WASHINGTON -- Democrats and Republicans agree on one thing about the hotly contested Affordable Care Act: When it comes to voter intensity, the GOP holds a clear upper hand.
But a trio of major liberal groups hopes to change that in coming months, with plans to spend tens of millions of dollars persuading residents in a dozen key states to vote for Democrats based on the issue. Whether the groups succeed could help determine not just control of the Senate but the fate of key governor's races and the law's viability.
The Service Employees International Union, Planned Parenthood Action Fund and MoveOn.org have each launched campaigns in recent weeks aimed at mobilizing support for both the law itself and those officials who back it. By focusing on more popular parts of the law -- including Medicaid expansion, free birth control coverage and a bar on denying coverage for pre-existing conditions -- the groups hope to coax individuals who often skip voting in midterm elections to make it to the polls.
The advocacy groups say they are still honing specific plans but that the pieces are already in place. Tens of thousands of volunteers and campaign workers are already engaged, having spent the past few months dedicated to signing people up for insurance plans under state and federal health insurance exchanges.
The organizations now plan to apply that same machinery to the midterms, with a particular focus in states that did not expand Medicaid but have competitive gubernatorial or Senate races, such as Louisiana and Florida. They are shifting over thousands of workers and volunteers who had been focused on enrollment to become steeped in Medicaid expansion. And they plan to return to the people they enrolled in coverage and ask them now to vote.
The groups say they are devoting significant resources to the efforts. Planned Parenthood Action Fund will spend between $12 million and $15 million, according to its president, Cecile Richards. MoveOn's PAC and other arms "will spend millions" on issue advocacy and direct support of candidates, according to executive director Anna Galland.
SEIU Healthcare executive vice president Kirk Adams, whose division has more than 1.2 million members, said the Medicaid expansion issue resonates with many voters who often sit out nonpresidential election years. Polls show majorities of voters support enlarging the program with the help of federal funds, even in some deep red states.
"We have an issue we think can motivate folks, and we feel like we have a pretty clear defining line between Candidate X and Candidate Y," Mr. Adams said.
But they face stiff odds, in part because Democratic turnout tends to drop off significantly during midterms. And among the general electorate, GOP voters who oppose the Affordable Care Act, also known as Obamacare, are the most fired up.

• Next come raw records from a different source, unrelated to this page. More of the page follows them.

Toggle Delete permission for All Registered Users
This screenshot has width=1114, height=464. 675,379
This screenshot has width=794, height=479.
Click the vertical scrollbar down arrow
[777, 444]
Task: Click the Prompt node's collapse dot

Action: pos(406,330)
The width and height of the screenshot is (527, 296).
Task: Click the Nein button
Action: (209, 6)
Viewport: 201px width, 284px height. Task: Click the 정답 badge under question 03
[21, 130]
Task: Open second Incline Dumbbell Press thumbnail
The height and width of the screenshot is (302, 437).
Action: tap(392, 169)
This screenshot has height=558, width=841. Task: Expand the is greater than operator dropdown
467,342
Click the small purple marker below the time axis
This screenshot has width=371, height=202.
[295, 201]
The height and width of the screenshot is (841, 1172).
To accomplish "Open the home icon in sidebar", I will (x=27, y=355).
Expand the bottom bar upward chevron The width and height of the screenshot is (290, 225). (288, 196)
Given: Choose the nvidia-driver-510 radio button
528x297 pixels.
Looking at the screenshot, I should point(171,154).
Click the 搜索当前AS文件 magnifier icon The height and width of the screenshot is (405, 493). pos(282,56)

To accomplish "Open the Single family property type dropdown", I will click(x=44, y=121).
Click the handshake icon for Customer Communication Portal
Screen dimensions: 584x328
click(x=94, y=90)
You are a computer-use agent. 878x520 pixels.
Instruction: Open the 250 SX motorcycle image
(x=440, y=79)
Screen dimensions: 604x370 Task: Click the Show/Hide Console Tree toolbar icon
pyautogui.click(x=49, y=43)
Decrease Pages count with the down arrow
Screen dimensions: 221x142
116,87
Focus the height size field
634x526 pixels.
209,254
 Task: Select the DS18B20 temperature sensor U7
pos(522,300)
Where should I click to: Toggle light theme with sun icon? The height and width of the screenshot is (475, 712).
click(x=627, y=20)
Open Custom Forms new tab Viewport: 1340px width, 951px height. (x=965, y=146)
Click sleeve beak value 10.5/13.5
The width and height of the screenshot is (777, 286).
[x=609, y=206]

A recent national Quinnipiac poll found that half of Democrats said they were more likely to vote for a candidate who supported the law, while 8 in 10 GOP voters were less likely to vote for such a candidate.
"A turnout message that half of your base doesn't care about is not very compelling," Brad Dayspring, spokesman for the National Republican Senatorial Committee, wrote in an email. "That is a 26-point intensity gap between the parties."
The law also remains unpopular with voters overall and has yet to provide a significant boost to Democrats even after the administration exceeded its enrollment goals.
"The real issue is whether they can make it more intense for Democrats," said Robert Blendon, a health policy and political analysis professor at Harvard University. "In off-year elections, it's intensity -- not public opinion -- that matters."
Liberal groups say the fact that 24 governors and state legislatures have declined the law's optional expansion of Medicaid -- even though the federal government would initially cover all the costs -- could prove decisive in gubernatorial races in Florida, Georgia, Kansas, Michigan, Pennsylvania and Texas.
A handful of those states also have competitive Senate races, and some Democrats have already seized on the issue. During a confirmation hearing this week for the new Health and Human Services chief, Sen. Kay Hagan, D-N.C., used her time to criticize her state's Republican leaders for keeping roughly 500,000 residents off Medicaid's rolls.
"These are some of the most vulnerable in our society, who will continue to seek care in emergency rooms and then will leave chronic conditions unmanaged, which we know is detrimental to their health and the economy," said Ms. Hagan, who is being challenged by state House Speaker Thom Tillis, a Republican.
SEIU and two other progressive groups sent out an email Friday to supporters suggesting that a 32-year-old mother of three in Florida died because she did not qualify for Medicaid coverage.
In addition to pushing Medicaid, the organizations are also trying to convince voters they could lose other benefits under the law.